* _INSTRUCTIONS TO FOLLOW_
A verbatim copy of all the data is required, minus any images.

(Saved entries)
****
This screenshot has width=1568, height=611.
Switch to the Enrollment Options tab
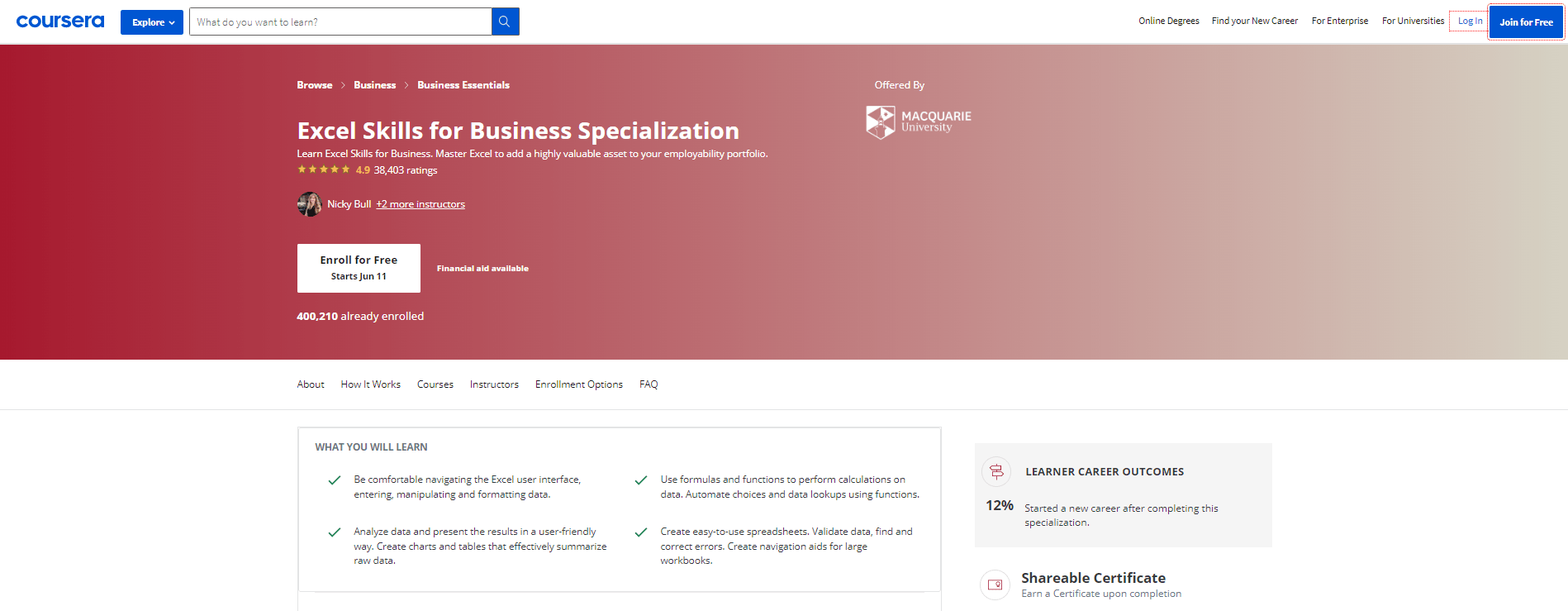pyautogui.click(x=578, y=384)
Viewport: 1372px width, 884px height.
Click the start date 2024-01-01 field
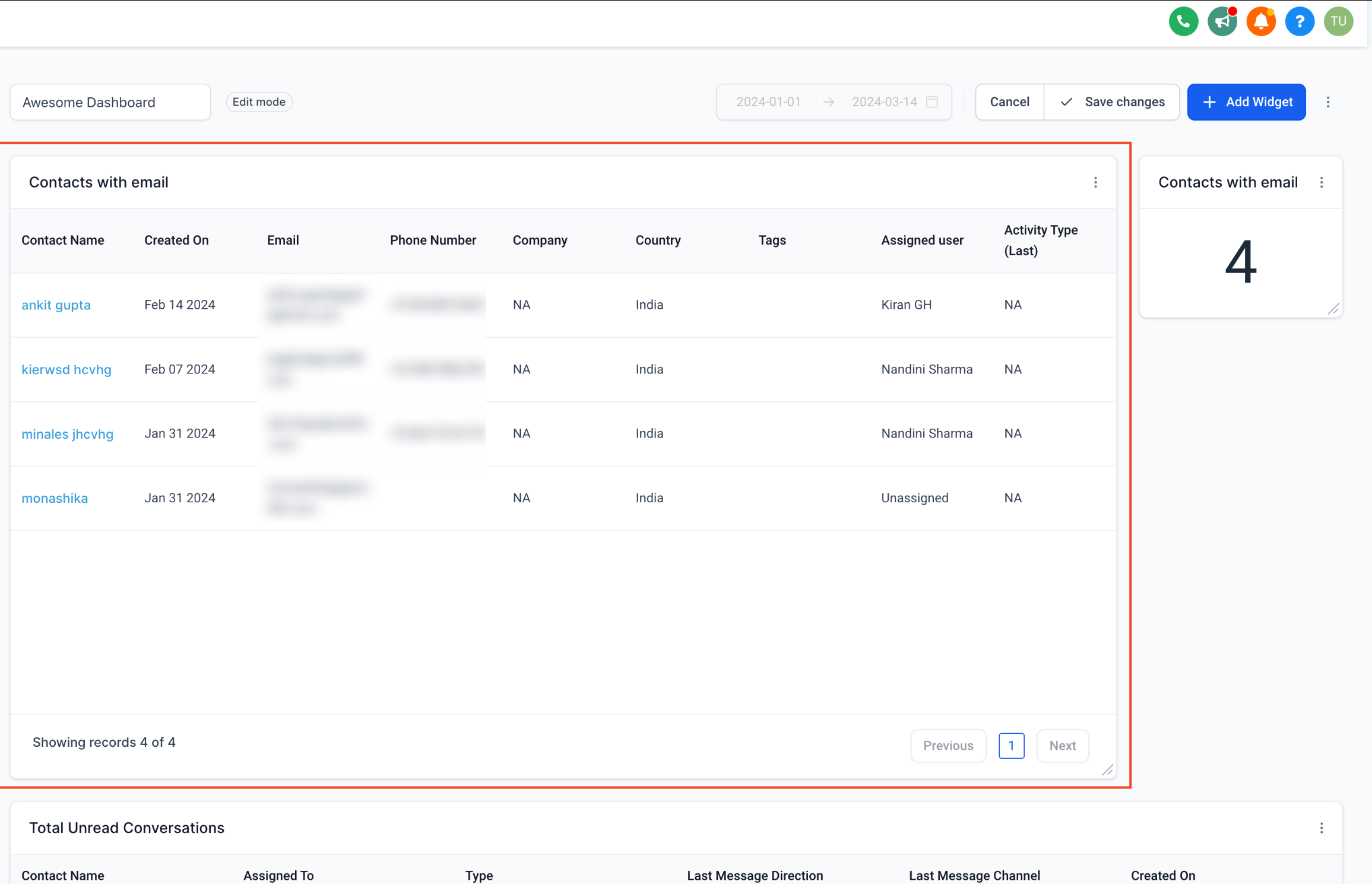click(768, 102)
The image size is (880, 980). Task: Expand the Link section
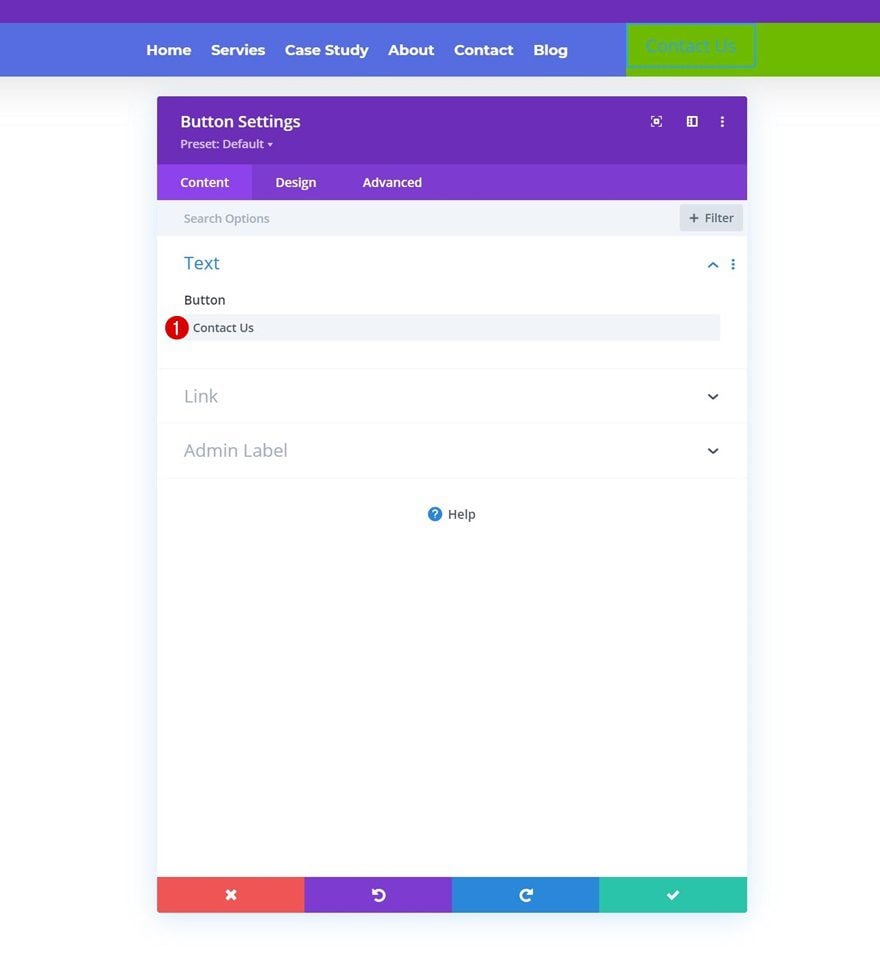point(452,396)
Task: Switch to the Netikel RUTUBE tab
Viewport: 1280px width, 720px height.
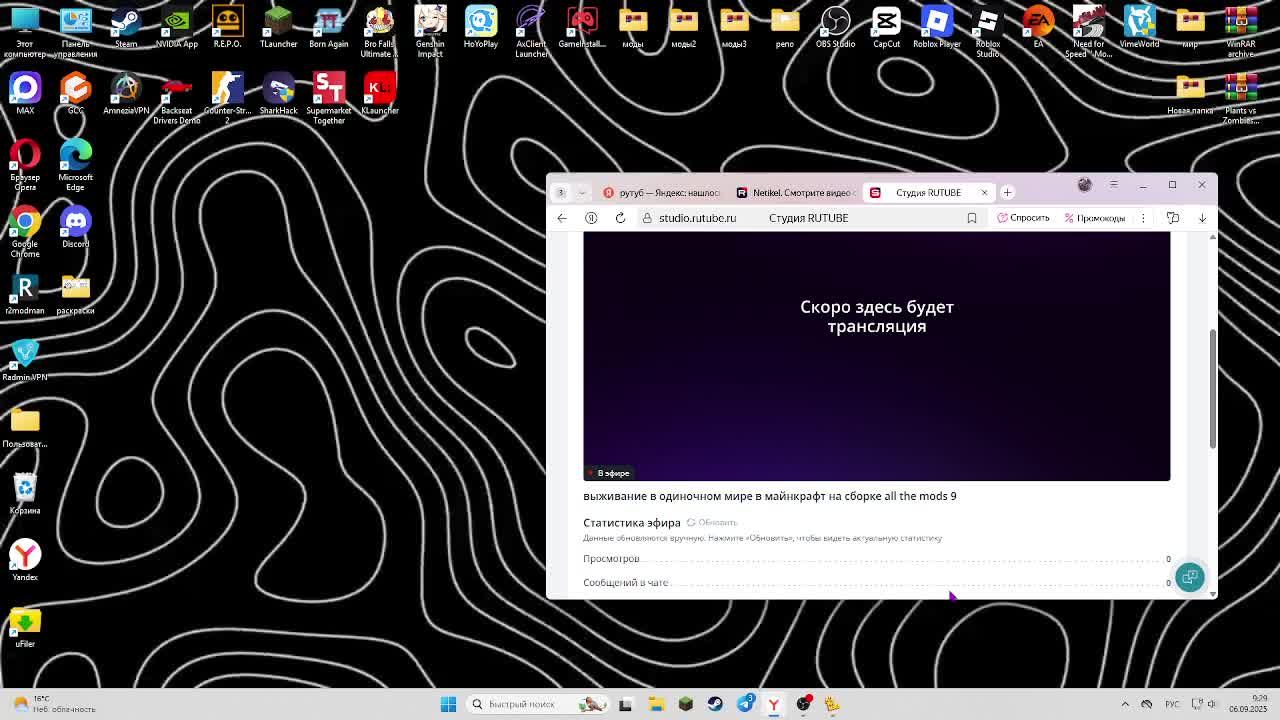Action: pos(796,192)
****
* _OUTPUT OF THE EXERCISE_
This screenshot has width=1568, height=611.
Switch to the Enrollment Options tab
pyautogui.click(x=578, y=384)
Viewport: 1372px width, 884px height.
Click the start date 2024-01-01 field
click(768, 102)
The image size is (880, 980). Task: Expand the Link section
point(452,396)
Task: Switch to the Netikel RUTUBE tab
Viewport: 1280px width, 720px height.
Action: pos(796,192)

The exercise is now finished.